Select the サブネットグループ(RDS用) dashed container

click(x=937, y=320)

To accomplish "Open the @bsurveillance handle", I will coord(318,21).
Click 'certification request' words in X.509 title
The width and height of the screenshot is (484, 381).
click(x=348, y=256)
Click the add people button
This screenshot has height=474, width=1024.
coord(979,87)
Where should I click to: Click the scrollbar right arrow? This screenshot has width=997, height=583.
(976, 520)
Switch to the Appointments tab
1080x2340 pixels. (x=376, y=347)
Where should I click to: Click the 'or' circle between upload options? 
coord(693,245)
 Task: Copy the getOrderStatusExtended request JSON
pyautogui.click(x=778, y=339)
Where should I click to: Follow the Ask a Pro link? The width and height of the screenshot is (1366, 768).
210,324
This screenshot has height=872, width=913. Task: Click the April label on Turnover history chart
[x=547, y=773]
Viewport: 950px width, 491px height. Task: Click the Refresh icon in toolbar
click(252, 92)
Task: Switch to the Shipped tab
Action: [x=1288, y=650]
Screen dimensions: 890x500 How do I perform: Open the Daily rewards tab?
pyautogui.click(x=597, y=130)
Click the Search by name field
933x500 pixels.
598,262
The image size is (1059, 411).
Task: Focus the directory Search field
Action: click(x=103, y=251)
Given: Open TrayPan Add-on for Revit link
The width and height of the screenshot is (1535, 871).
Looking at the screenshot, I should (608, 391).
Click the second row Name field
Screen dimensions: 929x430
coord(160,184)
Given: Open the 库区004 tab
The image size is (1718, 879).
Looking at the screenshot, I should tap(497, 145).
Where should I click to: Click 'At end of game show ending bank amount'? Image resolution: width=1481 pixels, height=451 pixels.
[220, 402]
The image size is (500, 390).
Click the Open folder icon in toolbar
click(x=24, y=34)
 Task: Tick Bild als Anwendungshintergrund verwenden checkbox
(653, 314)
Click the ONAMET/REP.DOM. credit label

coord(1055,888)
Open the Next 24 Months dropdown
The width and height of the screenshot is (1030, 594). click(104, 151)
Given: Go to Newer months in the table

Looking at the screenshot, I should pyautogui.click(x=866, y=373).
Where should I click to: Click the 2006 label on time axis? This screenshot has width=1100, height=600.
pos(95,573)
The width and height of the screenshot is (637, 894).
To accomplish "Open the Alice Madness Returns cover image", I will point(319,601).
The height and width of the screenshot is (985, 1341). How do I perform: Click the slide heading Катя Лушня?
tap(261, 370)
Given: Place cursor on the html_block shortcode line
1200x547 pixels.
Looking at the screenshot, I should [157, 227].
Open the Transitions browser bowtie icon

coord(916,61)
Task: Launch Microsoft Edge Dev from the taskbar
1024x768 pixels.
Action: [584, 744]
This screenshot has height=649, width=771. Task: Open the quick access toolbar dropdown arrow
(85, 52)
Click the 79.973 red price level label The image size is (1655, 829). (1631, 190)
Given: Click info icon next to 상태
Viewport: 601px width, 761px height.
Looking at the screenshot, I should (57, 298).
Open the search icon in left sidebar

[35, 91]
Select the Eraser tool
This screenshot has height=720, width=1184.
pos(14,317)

..............................

PROBLEM STATEMENT = Everything in the listing should be transcribed exactly.

ANSWER =
Select the サブネットグループ(RDS用) dashed container

click(x=937, y=320)

To accomplish "Open the @bsurveillance handle", I will coord(318,21).
Click 'certification request' words in X.509 title
The width and height of the screenshot is (484, 381).
click(x=348, y=256)
Click the add people button
This screenshot has height=474, width=1024.
coord(979,87)
Where should I click to: Click the scrollbar right arrow? This screenshot has width=997, height=583.
(976, 520)
Switch to the Appointments tab
1080x2340 pixels. (x=376, y=347)
Where should I click to: Click the 'or' circle between upload options? 
coord(693,245)
 Task: Copy the getOrderStatusExtended request JSON
pyautogui.click(x=778, y=339)
Where should I click to: Follow the Ask a Pro link? The width and height of the screenshot is (1366, 768).
210,324
This screenshot has height=872, width=913. Task: Click the April label on Turnover history chart
[x=547, y=773]
Viewport: 950px width, 491px height. Task: Click the Refresh icon in toolbar
click(252, 92)
Task: Switch to the Shipped tab
Action: [x=1288, y=650]
Screen dimensions: 890x500 How do I perform: Open the Daily rewards tab?
pyautogui.click(x=597, y=130)
Click the Search by name field
933x500 pixels.
598,262
The image size is (1059, 411).
Task: Focus the directory Search field
Action: click(x=103, y=251)
Given: Open TrayPan Add-on for Revit link
The width and height of the screenshot is (1535, 871).
Looking at the screenshot, I should (608, 391).
Click the second row Name field
Screen dimensions: 929x430
coord(160,184)
Given: Open the 库区004 tab
The image size is (1718, 879).
Looking at the screenshot, I should tap(497, 145).
Where should I click to: Click 'At end of game show ending bank amount'? Image resolution: width=1481 pixels, height=451 pixels.
[220, 402]
The image size is (500, 390).
Click the Open folder icon in toolbar
click(x=24, y=34)
 Task: Tick Bild als Anwendungshintergrund verwenden checkbox
(653, 314)
Click the ONAMET/REP.DOM. credit label

coord(1055,888)
Open the Next 24 Months dropdown
The width and height of the screenshot is (1030, 594). click(104, 151)
Given: Go to Newer months in the table

Looking at the screenshot, I should pyautogui.click(x=866, y=373).
Where should I click to: Click the 2006 label on time axis? This screenshot has width=1100, height=600.
pos(95,573)
The width and height of the screenshot is (637, 894).
To accomplish "Open the Alice Madness Returns cover image", I will point(319,601).
The height and width of the screenshot is (985, 1341). How do I perform: Click the slide heading Катя Лушня?
tap(261, 370)
Given: Place cursor on the html_block shortcode line
1200x547 pixels.
Looking at the screenshot, I should [157, 227].
Open the Transitions browser bowtie icon

coord(916,61)
Task: Launch Microsoft Edge Dev from the taskbar
1024x768 pixels.
Action: [584, 744]
This screenshot has height=649, width=771. Task: Open the quick access toolbar dropdown arrow
(85, 52)
Click the 79.973 red price level label The image size is (1655, 829). (1631, 190)
Given: Click info icon next to 상태
Viewport: 601px width, 761px height.
Looking at the screenshot, I should (57, 298).
Open the search icon in left sidebar

[35, 91]
Select the Eraser tool
This screenshot has height=720, width=1184.
pos(14,317)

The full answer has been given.